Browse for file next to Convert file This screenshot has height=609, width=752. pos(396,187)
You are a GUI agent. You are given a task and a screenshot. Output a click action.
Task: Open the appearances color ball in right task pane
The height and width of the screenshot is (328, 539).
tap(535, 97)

_AIM OF THE TASK_
Could you transcribe all of the data exactly as it is given?

_RESULT OF THE TASK_
Browse for file next to Convert file This screenshot has height=609, width=752. pos(396,187)
You are a GUI agent. You are given a task and a screenshot. Output a click action.
Task: Open the appearances color ball in right task pane
The height and width of the screenshot is (328, 539).
tap(535, 97)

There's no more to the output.